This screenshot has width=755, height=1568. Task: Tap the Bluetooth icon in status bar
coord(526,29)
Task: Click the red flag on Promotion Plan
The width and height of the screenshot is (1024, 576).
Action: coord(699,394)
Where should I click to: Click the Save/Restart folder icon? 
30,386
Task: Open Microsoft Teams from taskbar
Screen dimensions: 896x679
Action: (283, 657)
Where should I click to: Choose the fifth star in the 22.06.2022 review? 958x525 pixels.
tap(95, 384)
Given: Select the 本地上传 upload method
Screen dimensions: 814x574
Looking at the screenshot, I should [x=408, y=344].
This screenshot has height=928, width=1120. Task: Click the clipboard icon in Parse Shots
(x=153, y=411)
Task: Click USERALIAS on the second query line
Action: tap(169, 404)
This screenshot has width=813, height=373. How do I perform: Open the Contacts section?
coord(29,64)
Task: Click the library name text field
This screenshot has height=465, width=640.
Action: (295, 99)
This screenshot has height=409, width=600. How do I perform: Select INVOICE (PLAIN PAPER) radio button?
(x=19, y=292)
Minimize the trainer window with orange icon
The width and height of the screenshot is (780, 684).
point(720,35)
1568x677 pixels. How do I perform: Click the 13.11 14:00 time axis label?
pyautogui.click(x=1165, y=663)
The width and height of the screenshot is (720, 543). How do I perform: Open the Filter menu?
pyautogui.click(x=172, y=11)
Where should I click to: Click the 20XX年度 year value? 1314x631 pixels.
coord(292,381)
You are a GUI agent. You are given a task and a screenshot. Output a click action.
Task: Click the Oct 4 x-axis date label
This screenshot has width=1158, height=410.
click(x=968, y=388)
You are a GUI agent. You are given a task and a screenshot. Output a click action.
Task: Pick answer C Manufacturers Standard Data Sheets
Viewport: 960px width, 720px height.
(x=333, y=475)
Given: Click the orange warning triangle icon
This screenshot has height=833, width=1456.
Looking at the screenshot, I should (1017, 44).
★ ★ ★ ★ ★
▶ **What is being asked**: Copy out every one of the entries above word for word, with nothing altered.

▶ **Result below**:
This screenshot has width=755, height=1568. Task: Tap the Bluetooth icon in status bar
coord(526,29)
Task: Click the red flag on Promotion Plan
The width and height of the screenshot is (1024, 576).
Action: coord(699,394)
Where should I click to: Click the Save/Restart folder icon? 
30,386
Task: Open Microsoft Teams from taskbar
Screen dimensions: 896x679
Action: (283, 657)
Where should I click to: Choose the fifth star in the 22.06.2022 review? 958x525 pixels.
tap(95, 384)
Given: Select the 本地上传 upload method
Screen dimensions: 814x574
Looking at the screenshot, I should [x=408, y=344].
This screenshot has height=928, width=1120. Task: Click the clipboard icon in Parse Shots
(x=153, y=411)
Task: Click USERALIAS on the second query line
Action: tap(169, 404)
This screenshot has width=813, height=373. How do I perform: Open the Contacts section?
coord(29,64)
Task: Click the library name text field
This screenshot has height=465, width=640.
Action: (295, 99)
This screenshot has height=409, width=600. How do I perform: Select INVOICE (PLAIN PAPER) radio button?
(x=19, y=292)
Minimize the trainer window with orange icon
The width and height of the screenshot is (780, 684).
point(720,35)
1568x677 pixels. How do I perform: Click the 13.11 14:00 time axis label?
pyautogui.click(x=1165, y=663)
The width and height of the screenshot is (720, 543). How do I perform: Open the Filter menu?
pyautogui.click(x=172, y=11)
Where should I click to: Click the 20XX年度 year value? 1314x631 pixels.
coord(292,381)
You are a GUI agent. You are given a task and a screenshot. Output a click action.
Task: Click the Oct 4 x-axis date label
This screenshot has width=1158, height=410.
click(x=968, y=388)
You are a GUI agent. You are given a task and a screenshot. Output a click action.
Task: Pick answer C Manufacturers Standard Data Sheets
Viewport: 960px width, 720px height.
(x=333, y=475)
Given: Click the orange warning triangle icon
This screenshot has height=833, width=1456.
Looking at the screenshot, I should (1017, 44).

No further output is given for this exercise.